§ How to complete this task
Please output the entries below exactly as they are.

Data section Start Marker

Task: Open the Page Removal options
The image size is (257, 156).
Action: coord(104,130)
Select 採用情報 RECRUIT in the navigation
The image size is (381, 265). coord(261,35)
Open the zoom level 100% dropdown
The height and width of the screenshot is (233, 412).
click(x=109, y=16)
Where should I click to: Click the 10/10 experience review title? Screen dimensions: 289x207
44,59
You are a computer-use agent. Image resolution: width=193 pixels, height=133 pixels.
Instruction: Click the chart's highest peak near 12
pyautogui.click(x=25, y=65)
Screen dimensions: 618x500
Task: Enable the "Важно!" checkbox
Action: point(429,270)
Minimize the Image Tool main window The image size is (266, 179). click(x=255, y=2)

Data section End Marker

§ Exercise result
Task: Open the Page Removal options
The image size is (257, 156).
Action: coord(104,130)
Select 採用情報 RECRUIT in the navigation
The image size is (381, 265). coord(261,35)
Open the zoom level 100% dropdown
The height and width of the screenshot is (233, 412).
click(x=109, y=16)
Where should I click to: Click the 10/10 experience review title? Screen dimensions: 289x207
44,59
You are a computer-use agent. Image resolution: width=193 pixels, height=133 pixels.
Instruction: Click the chart's highest peak near 12
pyautogui.click(x=25, y=65)
Screen dimensions: 618x500
Task: Enable the "Важно!" checkbox
Action: point(429,270)
Minimize the Image Tool main window The image size is (266, 179). click(x=255, y=2)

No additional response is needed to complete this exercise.